Not that the Trail Blazers are alone in that. Portland is one of six teams this year that doesn’t have a first round pick in the 2016 Draft, which means there are numerous teams that have multiple first round picks. And according to Adrian Wojnarowski and Johnathan Givony on today’s The Vertical Podcast, therein lies the opportunity for a team like the Trail Blazers. The combination of teams, some of which that are necessarily looking to add a bunch of young players, owning multiple picks and the vastly different opinions teams have regarding players in this year’s class leads both Wojnarowski and Givony to believe there’s an opportunity for teams to get into the first round…
Adrian Wojnarowski: Every year there are plenty of trades, I think there will be even more this year, for a few reasons. One being, teams that we talked about — Boston, Philadelphia, Toronto has multiple picks, and Phoenix, Denver — they do not want to bring in a training camp full of kids. They can’t come out of this draft with three young players, most of these rosters aren’t built to do that. I think we’re going to see a lot of deals.
And there’s teams outside of the first round — Portland, Brooklyn, Houston — who, if the opportunity strikes, would like to get in. If there’s a player that they want who’s lingering there in the early 20s and they think they can get at him, then they potentially make a deal on draft night.
This is one, I think, especially with the multiple picks, I think you might agree, that we’re going to see a lot of movement. Teams jumping out, teams jumping in. The way the mock draft looks right now, I think it’s going to look very different Thursday night by 10 o’clock.

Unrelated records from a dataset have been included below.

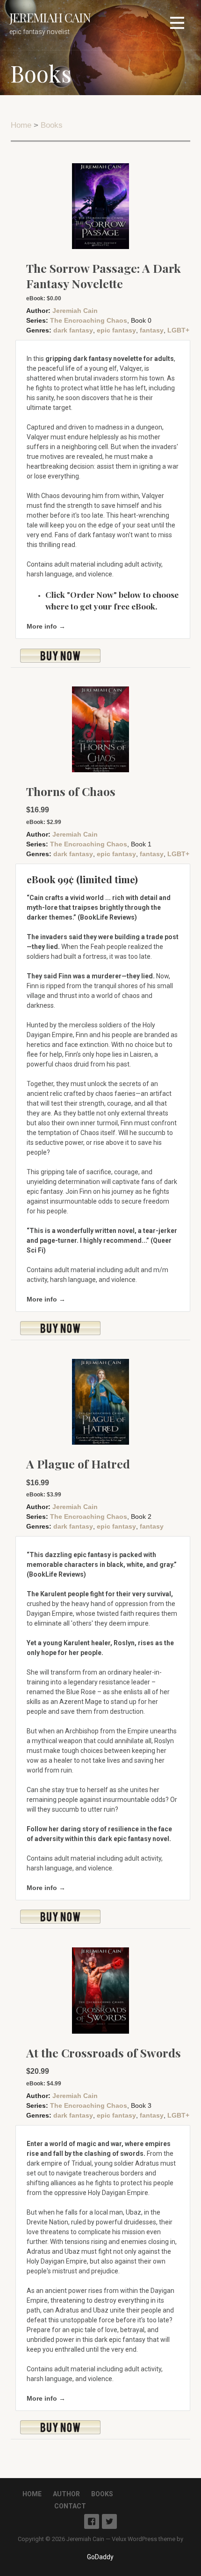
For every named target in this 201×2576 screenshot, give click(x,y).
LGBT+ (178, 330)
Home (21, 125)
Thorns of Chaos (70, 791)
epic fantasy (116, 330)
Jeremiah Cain (50, 17)
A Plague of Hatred (78, 1463)
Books (52, 125)
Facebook (91, 2521)
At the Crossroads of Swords (103, 2052)
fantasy (152, 330)
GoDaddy (100, 2557)
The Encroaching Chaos (88, 320)
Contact (70, 2506)
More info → (46, 626)
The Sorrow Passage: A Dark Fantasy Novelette (103, 275)
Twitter (109, 2521)
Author (66, 2494)
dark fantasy (73, 330)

Jonathan Givony: Definitely. It’s two things we talked about. First of all, every team has this draft rated very, very differently and if there’s a player that a team has rated as a lottery pick and he starts sliding into the late teens, I think you’re going to see a team jump up and try to get him. If DeAnte Davis, if he starts sliding into the later part of the teens — if Henry Ellenson, if Skal (Labissiere), if (Ivica) Zubac. There’s so many big guys, that’s what’s interesting about this draft. There’s so many power forward/centers that think they’re going to go in the lottery and there aren’t enough spots for them because the NBA, their just not that interested in big men anymore…
I think that free agency is going to be in the back of everybody’s head, there’s so much new money coming in, everybody is going to have cap room. Like you said, they’re not looking to get kids. Kids aren’t getting you to the playoffs, kids aren’t winning you playoff games, and so they’re going to want to stay lean. That means not having three or four guys that you draft that you need to bring to training camp. So that’s where I think things are going to get real interesting and teams that are really aggressive are going to jump up and try and get some of these guys that slide down the board.

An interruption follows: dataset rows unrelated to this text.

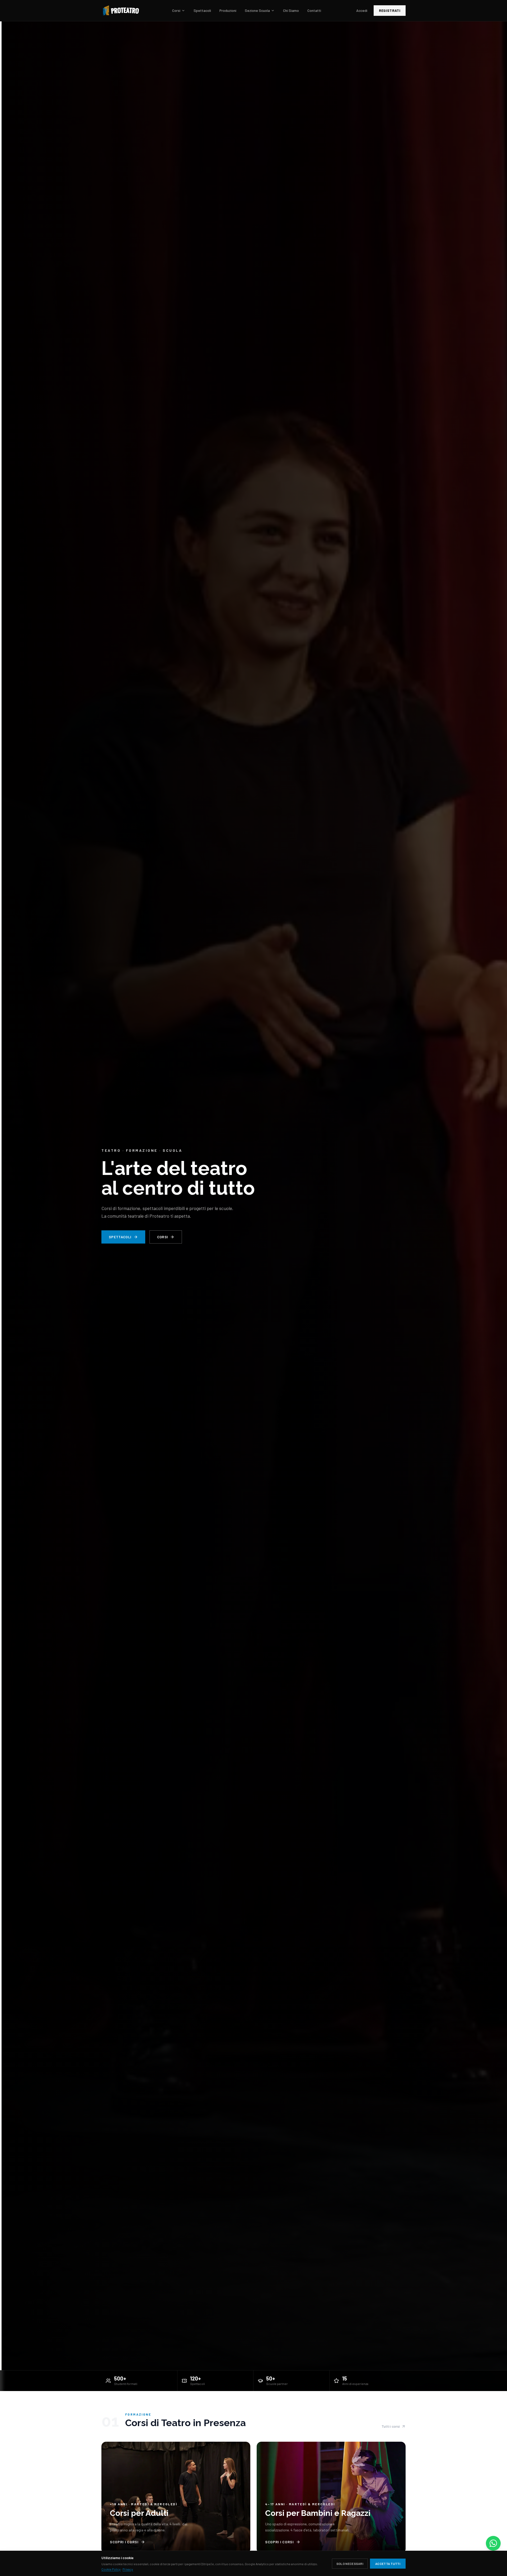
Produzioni (227, 10)
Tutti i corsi (391, 2426)
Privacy (128, 2569)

What it might take to acquire a pick in either round is anybody’s guess, but one thing you can be sure of is that a team owned by Paul Allen is going to be active on draft night — one needs to look back no further than to last year’s draft, where the Trail Blazers flipped their pick, Rondae Hollis-Jefferson, to the Nets in exchange for Mason Plumlee and Pat Connaughton for proof of that. And Trail Blazers President of Basketball Operations Neil Olshey has already vowed the team will be “aggressive” if any of the players they have on their wishlist become available, meaning that just because they enter Thursday’s draft without a pick doesn’t mean they’ll leave empty handed.